Corsa contro il tempo, ma questa volta meteorologico, per salvare i nuraghi. Resistono a tutto, tanto è vero che sono lì in piedi da quasi quattromila anni. Ma molti, nei secoli, sono scomparsi: i nemici principali sono pioggia e gelo. E gli sbalzi di temperatura. L'acqua, congelando, si espande e provoca rotture nella struttura della pietra. Ma anche i sali, quando evapora l'acqua, creano pressioni pericolose.
I giorni peggiori per i nuraghi sono novanta, da novembre a gennaio. Ora i tre mesi più temibili per la sopravvivenza dei monumenti simbolo della Sardegna sono stati individuati in uno studio nato nell'isola e pubblicato sulla rivista internazionale Case Studies in Construction Materials. Ma la scoperta più importante è che i nuraghi si possono salvare: gli esperti hanno creato un modello 'fuzzy' (procedura che sfrutta delle variabili non semplicemente come numeri ma con decisioni che si sovrappongono senza classificazioni rigide) per monitorare e proteggere i nuraghi o i siti archeologici dal degrado legato al tempo meteorologico.
l test è stato realizzato nel sito di Genna Maria, a Villanovaforru, a una sessantina di chilometri da Cagliari. Ma il sistema 'salva nuraghi' può essere applicato dappertutto, magari anche sui giganti di Mont'e Prama, o su altri siti archeologici.
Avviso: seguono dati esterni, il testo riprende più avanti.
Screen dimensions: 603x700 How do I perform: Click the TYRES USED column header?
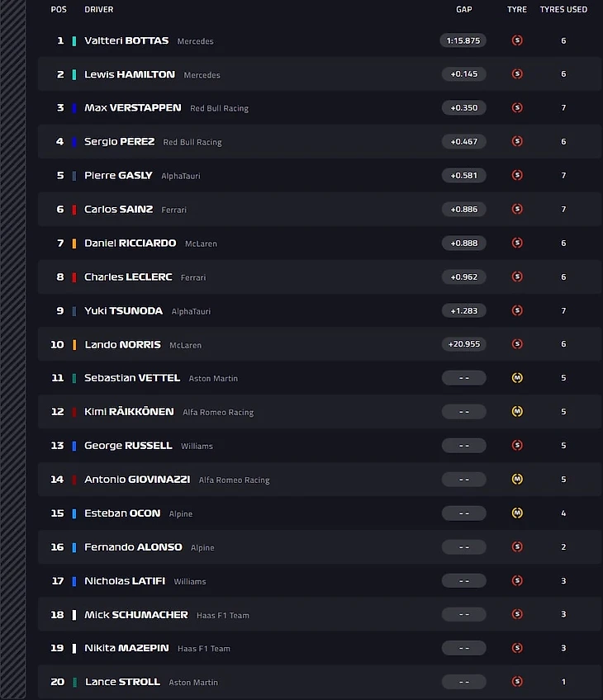[x=563, y=10]
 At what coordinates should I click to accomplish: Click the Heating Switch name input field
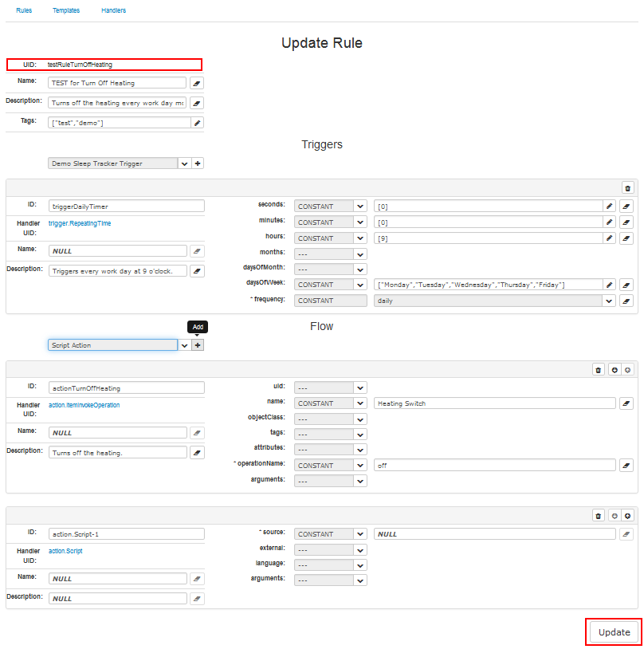[x=494, y=403]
"Grazie all'interazione - spiegano gli autori della scoperta - tra diverse variabili (proprietà dei materiali in opera e condizioni ambientali: temperatura, umidità relativa, radiazione solare, velocità e direzione del vento, ecc.), siamo riusciti a stimare i periodi in cui la struttura è più esposta al degrado.
I mesi di maggiore vulnerabilità sono risultati essere gennaio, febbraio e dicembre. Abbiamo confrontato le previsioni del modello con i fenomeni osservati sul posto e con i risultati dei test di invecchiamento accelerato in laboratorio, confermando l'affidabilità del modello".
Non solo vento, pioggia e neve. "Per il futuro, intendiamo sviluppare ulteriormente il modello per includere altri fattori di deterioramento che contribuiscono al degrado della struttura.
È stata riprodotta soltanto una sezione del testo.